Coel (Old Welsh: Coil), also called Coel Hen (Coel the Old) and King Cole, is a figure prominent in Welsh literature and legend since the Middle Ages. Early Welsh tradition knew of a Coel Hen, a  4th-century leader in Roman or Sub-Roman Britain and the progenitor of several kingly lines in Yr Hen Ogledd (the Old North), a region of the Brittonic-speaking area of what is now northern England and southern Scotland.

Later medieval legend told of a Coel, apparently derived from Coel Hen. He was said to be the father of Saint Helena and through her the grandfather of Roman Emperor Constantine the Great.

Other similarly named characters may be confused or conflated with the Welsh Coel. The legendary "King Coel" is sometimes supposed to be the historical basis for the popular nursery rhyme "Old King Cole", but this has been said to be unlikely.

Name
Coel's name was rendered "Coil" in Old Welsh. It may be the same as the common noun coel, meaning "belief, credence; confidence, reliance, trust, faith" (a secondary meaning is "omen"), derived from Proto-Celtic  "omen" and ultimately from Proto-Indo-European *keh2ilo- "whole, healthy; blessed with good omen". Coel is often named as "Coel Hen", Hen being an epithet meaning "old" (i.e., "Coel the Old"). The genealogies give him an additional epithet, Godebog (Old Welsh: Guotepauc), meaning "Protector" or "Shelterer". His name is thus sometimes given as "Coel Godebog" or "Coel Hen Godebog". However, some of the Harleian genealogies list Godebog as Coel's father's name.

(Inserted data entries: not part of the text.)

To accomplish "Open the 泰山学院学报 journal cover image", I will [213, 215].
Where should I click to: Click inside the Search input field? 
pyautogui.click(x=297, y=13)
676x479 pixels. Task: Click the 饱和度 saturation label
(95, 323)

Geoffrey of Monmouth rendered the name as both Coel and Coillus in his Historia Regum Britanniae. Some modern authors modernize it to "Cole".

Context and evidence
Coel Hen appears in the Harleian genealogies and the later pedigrees known as the Bonedd Gwŷr y Gogledd (The Descent of the Men of the North) at the head of several post-Roman royal families of the Hen Ogledd. His line, collectively called the Coeling, included such noted figures as Urien, king of Rheged; Gwallog, perhaps king of Elmet; the brothers Gwrgi and Peredur; and Clydno Eiddin, king of Eidyn or Edinburgh. He was also considered to be the father-in-law of Cunedda, founder of Gwynedd in North Wales, by his daughter Gwawl. The poem Y Gododdin mentions some enmity between the "Sons of Godebog", possibly a reference to the Coiling, and the heroes who fought for the Gododdin at the Battle of Catraeth.

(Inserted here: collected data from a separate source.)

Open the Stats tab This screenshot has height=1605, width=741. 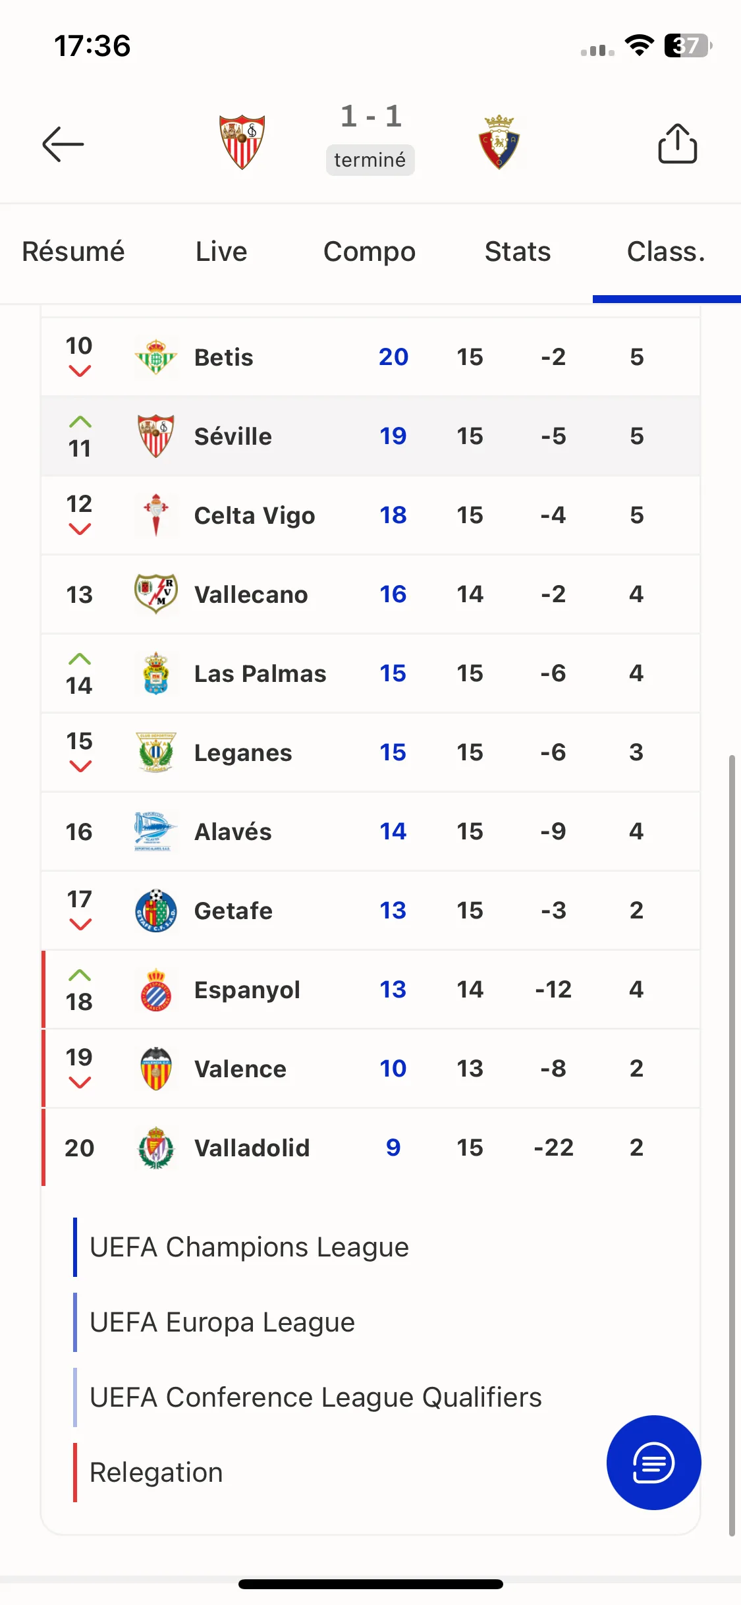click(x=518, y=252)
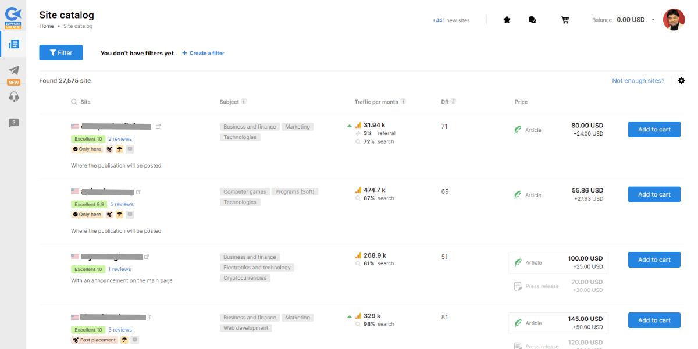Open favorites via the star icon
This screenshot has height=349, width=698.
[507, 19]
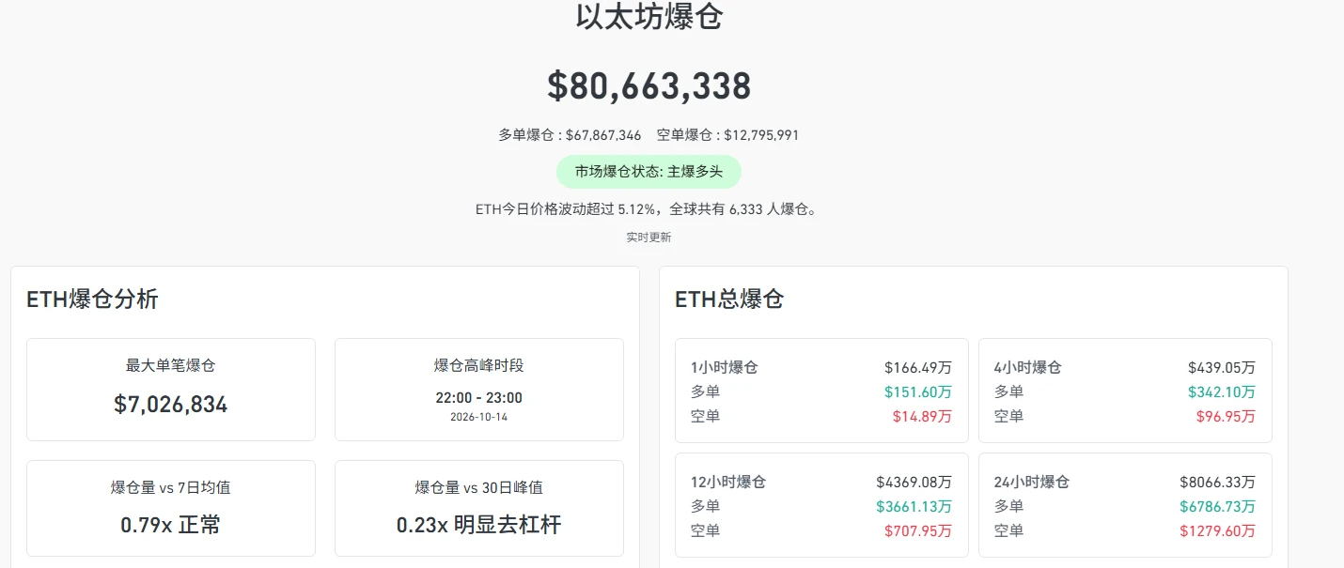Click the 市场爆仓状态: 主爆多头 status badge
Viewport: 1344px width, 568px height.
coord(649,172)
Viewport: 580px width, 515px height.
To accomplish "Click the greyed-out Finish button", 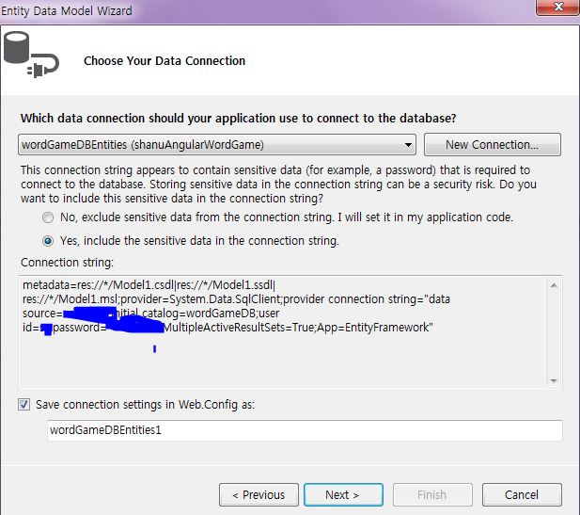I will point(431,494).
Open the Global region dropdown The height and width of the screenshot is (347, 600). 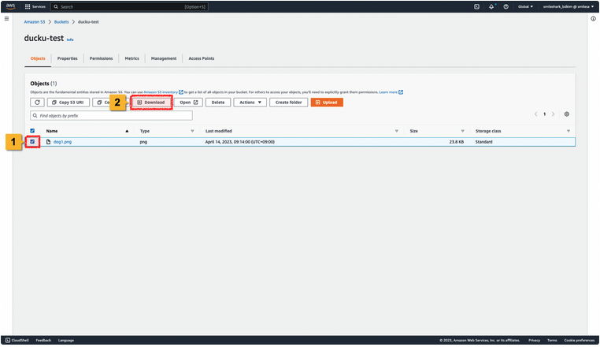click(525, 6)
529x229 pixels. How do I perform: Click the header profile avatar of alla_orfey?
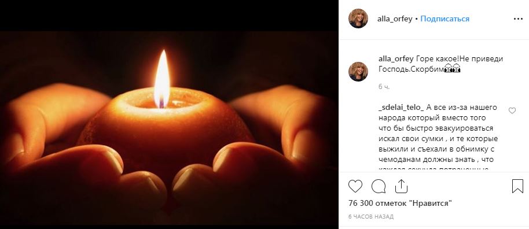358,19
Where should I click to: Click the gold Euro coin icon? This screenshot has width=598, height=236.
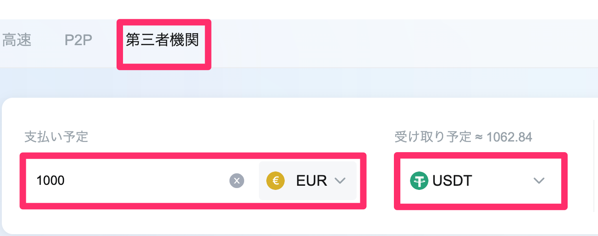(276, 181)
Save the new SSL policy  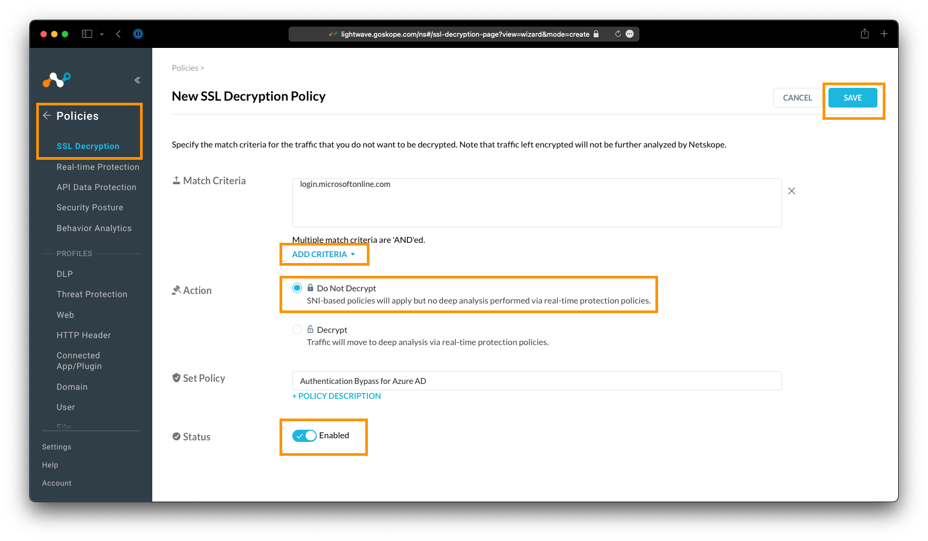[853, 98]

Judging by the genealogical references, Coel Hen must have controlled a large part of the Hen Ogledd. As an ancestor figure, he compares to Dyfnwal Hen, who is likewise attributed with founding kingly lines in the Hen Ogledd. Hector Boece and Ayrshire folklore both state that Coel and his entire army perished in the Battle of Coilsfield.  According to Welsh tradition the region of Kyle was named for Coel, and a mound at Coylton in Ayrshire was regarded as his tomb. Projections back from dated individuals suggest that Coel Hen lived around AD 350–420, during the time of the Roman departure from Britain. In his book The Age of Arthur, historian John Morris suggested Coel may have been the last of the Roman Duces Brittanniarum (Dukes of the Britons) who commanded the Roman army in northern Britain, and split his lands among his heirs after his death. However, Morris's book has been widely criticized. It has been suggested that Coel was appointed governor of northern Britain, ruling from Eburacum (York), by Magnus Maximus.

Colchester legend
By the 12th century, Coel had become attached to the "Colchester legend", which claimed he was a ruler of Colchester in Essex and the father of Saint Helena, and therefore the grandfather of Constantine the Great. The legend originated from a folk etymology indicating that Colchester was named for Coel (supposedly from "Coel" and "castrum", producing "fortress of Coel"). However, the city was actually known as Colneceaster until the n was dropped in around the 10th century; its name likely comes from the local River Colne.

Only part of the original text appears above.